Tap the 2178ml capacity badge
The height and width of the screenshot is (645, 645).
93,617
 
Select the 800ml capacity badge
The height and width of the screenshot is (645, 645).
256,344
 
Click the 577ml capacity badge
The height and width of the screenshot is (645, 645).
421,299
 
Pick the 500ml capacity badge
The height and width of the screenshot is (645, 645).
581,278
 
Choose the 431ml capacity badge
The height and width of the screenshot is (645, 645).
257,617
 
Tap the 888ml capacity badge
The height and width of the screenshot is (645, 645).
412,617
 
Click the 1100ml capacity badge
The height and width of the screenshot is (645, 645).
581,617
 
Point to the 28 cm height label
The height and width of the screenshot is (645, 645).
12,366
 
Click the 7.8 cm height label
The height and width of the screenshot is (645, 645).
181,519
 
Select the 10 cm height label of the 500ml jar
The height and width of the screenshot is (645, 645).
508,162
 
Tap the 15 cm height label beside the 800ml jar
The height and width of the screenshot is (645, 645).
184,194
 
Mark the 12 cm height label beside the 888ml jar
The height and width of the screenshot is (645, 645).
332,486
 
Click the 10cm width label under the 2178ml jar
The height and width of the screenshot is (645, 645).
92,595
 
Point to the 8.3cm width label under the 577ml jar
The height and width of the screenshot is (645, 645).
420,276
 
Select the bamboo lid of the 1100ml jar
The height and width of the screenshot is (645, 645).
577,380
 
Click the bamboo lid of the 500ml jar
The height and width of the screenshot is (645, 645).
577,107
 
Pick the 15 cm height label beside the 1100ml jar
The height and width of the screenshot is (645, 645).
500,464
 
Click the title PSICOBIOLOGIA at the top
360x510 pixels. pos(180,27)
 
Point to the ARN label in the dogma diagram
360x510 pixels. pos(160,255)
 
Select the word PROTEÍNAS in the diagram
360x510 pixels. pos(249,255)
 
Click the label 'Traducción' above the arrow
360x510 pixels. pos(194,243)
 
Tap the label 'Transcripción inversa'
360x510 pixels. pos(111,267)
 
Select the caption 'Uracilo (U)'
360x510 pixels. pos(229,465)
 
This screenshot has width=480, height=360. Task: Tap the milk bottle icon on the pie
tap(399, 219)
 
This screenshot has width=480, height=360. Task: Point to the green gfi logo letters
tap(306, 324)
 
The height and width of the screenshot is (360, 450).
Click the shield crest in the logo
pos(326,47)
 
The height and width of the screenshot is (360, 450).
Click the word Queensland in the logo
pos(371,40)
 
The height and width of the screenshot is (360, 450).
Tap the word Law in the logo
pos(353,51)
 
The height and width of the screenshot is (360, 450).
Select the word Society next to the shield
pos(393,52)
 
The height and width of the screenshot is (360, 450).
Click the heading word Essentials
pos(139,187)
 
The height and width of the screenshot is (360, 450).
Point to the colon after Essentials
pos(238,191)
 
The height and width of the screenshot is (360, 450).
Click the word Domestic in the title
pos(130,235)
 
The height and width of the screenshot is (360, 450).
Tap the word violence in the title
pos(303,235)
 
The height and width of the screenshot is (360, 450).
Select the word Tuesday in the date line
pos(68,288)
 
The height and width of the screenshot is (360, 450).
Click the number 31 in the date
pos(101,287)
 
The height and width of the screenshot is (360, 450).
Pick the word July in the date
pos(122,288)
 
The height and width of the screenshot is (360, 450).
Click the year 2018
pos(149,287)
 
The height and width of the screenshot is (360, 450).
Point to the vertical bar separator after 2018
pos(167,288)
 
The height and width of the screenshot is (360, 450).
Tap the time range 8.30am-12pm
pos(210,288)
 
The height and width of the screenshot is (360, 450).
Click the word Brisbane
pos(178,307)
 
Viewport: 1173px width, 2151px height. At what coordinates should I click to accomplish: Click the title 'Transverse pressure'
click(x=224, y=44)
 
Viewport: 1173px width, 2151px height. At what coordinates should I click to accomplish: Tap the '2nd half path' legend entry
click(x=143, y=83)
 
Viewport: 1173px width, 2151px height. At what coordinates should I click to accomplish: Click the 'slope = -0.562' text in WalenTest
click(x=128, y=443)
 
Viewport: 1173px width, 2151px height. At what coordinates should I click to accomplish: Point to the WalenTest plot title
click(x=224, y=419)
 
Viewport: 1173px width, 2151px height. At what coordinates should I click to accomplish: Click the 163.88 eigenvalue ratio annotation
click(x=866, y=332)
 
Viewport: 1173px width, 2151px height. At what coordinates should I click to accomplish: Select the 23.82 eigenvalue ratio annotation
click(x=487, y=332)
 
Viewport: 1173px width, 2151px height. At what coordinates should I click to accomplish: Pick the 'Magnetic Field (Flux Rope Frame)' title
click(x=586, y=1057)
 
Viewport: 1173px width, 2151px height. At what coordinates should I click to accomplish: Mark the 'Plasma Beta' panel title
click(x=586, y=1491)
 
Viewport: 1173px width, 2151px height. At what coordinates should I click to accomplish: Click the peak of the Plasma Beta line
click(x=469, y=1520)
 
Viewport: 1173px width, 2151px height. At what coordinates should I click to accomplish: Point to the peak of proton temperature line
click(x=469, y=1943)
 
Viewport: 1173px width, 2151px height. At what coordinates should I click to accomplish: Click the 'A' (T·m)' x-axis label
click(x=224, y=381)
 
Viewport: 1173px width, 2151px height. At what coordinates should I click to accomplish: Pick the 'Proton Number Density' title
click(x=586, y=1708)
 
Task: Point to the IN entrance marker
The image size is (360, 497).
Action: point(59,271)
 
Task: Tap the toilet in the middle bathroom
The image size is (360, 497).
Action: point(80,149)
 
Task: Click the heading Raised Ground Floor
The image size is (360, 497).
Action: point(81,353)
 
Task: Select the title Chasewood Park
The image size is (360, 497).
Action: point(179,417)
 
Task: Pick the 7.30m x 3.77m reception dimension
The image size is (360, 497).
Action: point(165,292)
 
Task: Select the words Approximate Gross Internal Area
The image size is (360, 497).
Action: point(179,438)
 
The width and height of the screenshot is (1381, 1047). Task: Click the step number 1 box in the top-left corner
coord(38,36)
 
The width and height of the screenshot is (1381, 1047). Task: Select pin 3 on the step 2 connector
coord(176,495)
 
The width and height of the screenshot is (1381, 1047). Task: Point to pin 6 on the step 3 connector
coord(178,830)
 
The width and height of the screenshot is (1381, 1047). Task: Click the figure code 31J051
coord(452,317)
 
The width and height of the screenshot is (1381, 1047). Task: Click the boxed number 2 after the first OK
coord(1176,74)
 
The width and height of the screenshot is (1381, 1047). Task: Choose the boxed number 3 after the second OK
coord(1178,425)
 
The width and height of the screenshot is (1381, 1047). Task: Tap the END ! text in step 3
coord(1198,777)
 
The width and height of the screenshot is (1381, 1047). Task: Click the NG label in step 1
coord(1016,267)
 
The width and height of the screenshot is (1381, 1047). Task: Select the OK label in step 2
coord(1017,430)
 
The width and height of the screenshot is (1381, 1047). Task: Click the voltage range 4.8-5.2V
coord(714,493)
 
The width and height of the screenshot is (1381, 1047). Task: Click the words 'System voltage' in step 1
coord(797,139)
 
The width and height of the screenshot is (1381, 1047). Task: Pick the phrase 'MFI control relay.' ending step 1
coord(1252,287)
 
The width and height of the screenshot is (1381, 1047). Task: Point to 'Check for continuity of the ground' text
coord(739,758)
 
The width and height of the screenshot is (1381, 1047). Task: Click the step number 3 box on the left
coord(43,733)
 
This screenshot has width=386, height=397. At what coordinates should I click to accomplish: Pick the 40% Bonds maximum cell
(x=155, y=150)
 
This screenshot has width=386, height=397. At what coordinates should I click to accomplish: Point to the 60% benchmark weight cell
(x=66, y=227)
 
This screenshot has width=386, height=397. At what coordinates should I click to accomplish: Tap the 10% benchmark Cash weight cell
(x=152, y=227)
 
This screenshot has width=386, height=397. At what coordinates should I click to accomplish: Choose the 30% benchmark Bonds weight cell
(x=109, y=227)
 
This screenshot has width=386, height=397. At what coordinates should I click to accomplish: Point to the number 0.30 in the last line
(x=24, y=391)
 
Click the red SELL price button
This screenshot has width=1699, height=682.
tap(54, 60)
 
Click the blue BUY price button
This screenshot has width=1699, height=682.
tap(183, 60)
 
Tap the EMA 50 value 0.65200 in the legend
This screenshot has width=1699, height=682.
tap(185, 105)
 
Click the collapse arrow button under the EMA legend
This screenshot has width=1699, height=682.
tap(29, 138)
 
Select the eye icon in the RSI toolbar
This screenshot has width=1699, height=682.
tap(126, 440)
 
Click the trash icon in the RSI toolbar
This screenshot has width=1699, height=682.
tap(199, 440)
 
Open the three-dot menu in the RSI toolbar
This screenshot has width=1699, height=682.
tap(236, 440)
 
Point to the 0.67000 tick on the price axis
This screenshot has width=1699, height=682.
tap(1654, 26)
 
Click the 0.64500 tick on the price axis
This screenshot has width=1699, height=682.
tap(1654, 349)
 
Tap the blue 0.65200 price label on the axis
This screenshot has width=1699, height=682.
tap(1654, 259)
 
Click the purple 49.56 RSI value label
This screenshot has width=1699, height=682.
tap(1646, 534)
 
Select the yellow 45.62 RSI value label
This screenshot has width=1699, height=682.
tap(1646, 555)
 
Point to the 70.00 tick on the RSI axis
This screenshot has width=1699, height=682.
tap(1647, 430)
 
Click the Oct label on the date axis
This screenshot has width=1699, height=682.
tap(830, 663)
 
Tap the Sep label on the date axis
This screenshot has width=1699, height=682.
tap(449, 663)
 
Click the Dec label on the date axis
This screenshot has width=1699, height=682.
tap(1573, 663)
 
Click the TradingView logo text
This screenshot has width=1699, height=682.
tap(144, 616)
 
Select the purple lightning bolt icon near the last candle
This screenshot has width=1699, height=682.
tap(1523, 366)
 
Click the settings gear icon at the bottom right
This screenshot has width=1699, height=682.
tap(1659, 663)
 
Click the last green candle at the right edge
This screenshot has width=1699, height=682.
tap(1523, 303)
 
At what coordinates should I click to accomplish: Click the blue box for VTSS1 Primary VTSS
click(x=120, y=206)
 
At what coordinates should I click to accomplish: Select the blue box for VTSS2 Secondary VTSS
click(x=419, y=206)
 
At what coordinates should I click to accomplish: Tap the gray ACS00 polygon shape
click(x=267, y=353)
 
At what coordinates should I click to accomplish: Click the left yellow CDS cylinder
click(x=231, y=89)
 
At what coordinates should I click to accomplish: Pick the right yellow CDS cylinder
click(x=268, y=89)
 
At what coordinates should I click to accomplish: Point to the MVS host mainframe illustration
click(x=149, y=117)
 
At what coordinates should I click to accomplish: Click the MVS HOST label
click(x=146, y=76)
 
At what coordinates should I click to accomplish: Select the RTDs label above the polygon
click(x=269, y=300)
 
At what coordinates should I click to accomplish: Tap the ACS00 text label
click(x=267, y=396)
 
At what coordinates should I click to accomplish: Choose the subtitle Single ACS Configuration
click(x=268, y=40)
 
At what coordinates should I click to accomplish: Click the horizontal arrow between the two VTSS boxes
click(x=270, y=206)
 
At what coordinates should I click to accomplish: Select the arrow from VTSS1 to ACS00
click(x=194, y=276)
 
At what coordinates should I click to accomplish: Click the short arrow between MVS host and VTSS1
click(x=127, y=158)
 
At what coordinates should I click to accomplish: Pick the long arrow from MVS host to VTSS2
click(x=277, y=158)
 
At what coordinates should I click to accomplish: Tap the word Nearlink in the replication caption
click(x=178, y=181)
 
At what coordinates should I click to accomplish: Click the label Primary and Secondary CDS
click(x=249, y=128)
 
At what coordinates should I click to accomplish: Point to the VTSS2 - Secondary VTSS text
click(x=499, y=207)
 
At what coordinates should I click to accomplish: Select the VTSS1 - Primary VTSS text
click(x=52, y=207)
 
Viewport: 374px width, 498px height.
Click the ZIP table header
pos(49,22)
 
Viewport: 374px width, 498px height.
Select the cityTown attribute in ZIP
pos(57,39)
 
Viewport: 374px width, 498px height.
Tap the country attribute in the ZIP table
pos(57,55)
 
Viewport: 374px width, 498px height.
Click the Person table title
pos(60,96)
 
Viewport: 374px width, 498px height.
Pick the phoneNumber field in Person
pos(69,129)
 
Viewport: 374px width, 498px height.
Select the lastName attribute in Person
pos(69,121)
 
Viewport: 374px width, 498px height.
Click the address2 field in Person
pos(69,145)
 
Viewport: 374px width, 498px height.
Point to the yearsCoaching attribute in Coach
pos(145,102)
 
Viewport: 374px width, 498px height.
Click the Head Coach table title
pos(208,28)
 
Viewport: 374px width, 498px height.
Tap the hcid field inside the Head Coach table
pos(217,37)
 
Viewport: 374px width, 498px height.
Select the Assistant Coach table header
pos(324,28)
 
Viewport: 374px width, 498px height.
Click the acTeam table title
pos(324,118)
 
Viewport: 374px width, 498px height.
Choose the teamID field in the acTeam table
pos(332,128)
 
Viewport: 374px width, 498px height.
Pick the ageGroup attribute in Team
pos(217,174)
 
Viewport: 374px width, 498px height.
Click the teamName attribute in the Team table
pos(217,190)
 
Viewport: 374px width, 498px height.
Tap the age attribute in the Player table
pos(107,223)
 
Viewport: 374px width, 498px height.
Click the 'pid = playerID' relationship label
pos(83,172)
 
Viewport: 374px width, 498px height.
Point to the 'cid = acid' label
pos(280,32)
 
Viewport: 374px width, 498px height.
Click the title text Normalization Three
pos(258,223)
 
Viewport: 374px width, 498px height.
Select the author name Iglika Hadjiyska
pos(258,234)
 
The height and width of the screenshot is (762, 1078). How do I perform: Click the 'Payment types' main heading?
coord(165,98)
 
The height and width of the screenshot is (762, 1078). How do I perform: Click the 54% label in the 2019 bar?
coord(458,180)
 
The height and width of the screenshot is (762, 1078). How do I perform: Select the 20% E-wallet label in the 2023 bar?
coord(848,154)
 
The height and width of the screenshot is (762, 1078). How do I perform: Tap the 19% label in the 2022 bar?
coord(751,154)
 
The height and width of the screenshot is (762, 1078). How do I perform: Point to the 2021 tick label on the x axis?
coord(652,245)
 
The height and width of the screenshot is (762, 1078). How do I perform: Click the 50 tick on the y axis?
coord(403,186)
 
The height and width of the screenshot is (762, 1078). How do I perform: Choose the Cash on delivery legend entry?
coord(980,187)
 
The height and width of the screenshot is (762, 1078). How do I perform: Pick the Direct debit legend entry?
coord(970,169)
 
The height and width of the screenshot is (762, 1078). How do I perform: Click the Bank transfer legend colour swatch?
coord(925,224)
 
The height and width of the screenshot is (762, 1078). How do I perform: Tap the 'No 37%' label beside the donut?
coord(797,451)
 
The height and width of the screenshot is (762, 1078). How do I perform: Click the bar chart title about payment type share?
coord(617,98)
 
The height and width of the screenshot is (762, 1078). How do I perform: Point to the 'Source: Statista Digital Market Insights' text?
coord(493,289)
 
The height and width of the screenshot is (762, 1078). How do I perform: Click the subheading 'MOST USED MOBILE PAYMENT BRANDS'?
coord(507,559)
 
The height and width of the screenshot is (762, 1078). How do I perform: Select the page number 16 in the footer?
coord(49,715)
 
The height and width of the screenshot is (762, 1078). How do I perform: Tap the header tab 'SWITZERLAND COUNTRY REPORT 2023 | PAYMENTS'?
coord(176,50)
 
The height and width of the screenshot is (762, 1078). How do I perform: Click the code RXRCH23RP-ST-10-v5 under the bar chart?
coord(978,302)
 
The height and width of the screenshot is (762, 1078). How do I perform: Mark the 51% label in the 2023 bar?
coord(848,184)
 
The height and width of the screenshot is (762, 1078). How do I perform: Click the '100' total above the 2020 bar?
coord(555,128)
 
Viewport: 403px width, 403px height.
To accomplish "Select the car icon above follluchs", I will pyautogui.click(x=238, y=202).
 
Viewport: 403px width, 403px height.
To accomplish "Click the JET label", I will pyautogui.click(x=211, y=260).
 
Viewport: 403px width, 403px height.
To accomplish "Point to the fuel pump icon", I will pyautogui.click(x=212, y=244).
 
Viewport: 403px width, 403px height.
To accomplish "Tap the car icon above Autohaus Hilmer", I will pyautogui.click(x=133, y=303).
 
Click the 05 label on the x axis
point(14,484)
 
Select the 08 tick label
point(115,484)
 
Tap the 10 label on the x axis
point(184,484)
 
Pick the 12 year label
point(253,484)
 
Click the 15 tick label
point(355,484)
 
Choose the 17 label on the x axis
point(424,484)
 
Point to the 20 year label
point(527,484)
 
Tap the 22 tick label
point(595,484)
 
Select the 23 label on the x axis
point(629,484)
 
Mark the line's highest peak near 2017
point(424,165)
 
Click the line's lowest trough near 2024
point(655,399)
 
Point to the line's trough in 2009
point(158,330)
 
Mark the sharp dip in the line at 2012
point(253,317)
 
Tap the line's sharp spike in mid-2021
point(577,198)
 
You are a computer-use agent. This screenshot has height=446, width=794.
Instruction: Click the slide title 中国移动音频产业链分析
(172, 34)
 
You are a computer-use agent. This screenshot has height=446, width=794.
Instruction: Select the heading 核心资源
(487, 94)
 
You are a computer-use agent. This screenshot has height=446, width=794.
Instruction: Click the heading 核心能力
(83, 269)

◆ Short problem ◆
Quote the entries above exactly, everything from the line containing "Pick the 15" down to the line containing "pos(149,287)", with both of those lines included.

◆ Result for this task ◆
Pick the 15 cm height label beside the 1100ml jar
The height and width of the screenshot is (645, 645).
500,464
 
Click the title PSICOBIOLOGIA at the top
360x510 pixels. pos(180,27)
 
Point to the ARN label in the dogma diagram
360x510 pixels. pos(160,255)
 
Select the word PROTEÍNAS in the diagram
360x510 pixels. pos(249,255)
 
Click the label 'Traducción' above the arrow
360x510 pixels. pos(194,243)
 
Tap the label 'Transcripción inversa'
360x510 pixels. pos(111,267)
 
Select the caption 'Uracilo (U)'
360x510 pixels. pos(229,465)
 
This screenshot has width=480, height=360. Task: Tap the milk bottle icon on the pie
tap(399, 219)
 
This screenshot has width=480, height=360. Task: Point to the green gfi logo letters
tap(306, 324)
 
The height and width of the screenshot is (360, 450).
Click the shield crest in the logo
pos(326,47)
 
The height and width of the screenshot is (360, 450).
Click the word Queensland in the logo
pos(371,40)
 
The height and width of the screenshot is (360, 450).
Tap the word Law in the logo
pos(353,51)
 
The height and width of the screenshot is (360, 450).
Select the word Society next to the shield
pos(393,52)
 
The height and width of the screenshot is (360, 450).
Click the heading word Essentials
pos(139,187)
 
The height and width of the screenshot is (360, 450).
Point to the colon after Essentials
pos(238,191)
 
The height and width of the screenshot is (360, 450).
Click the word Domestic in the title
pos(130,235)
 
The height and width of the screenshot is (360, 450).
Tap the word violence in the title
pos(303,235)
 
The height and width of the screenshot is (360, 450).
Select the word Tuesday in the date line
pos(68,288)
 
The height and width of the screenshot is (360, 450).
Click the number 31 in the date
pos(101,287)
 
The height and width of the screenshot is (360, 450).
Pick the word July in the date
pos(122,288)
 
The height and width of the screenshot is (360, 450).
Click the year 2018
pos(149,287)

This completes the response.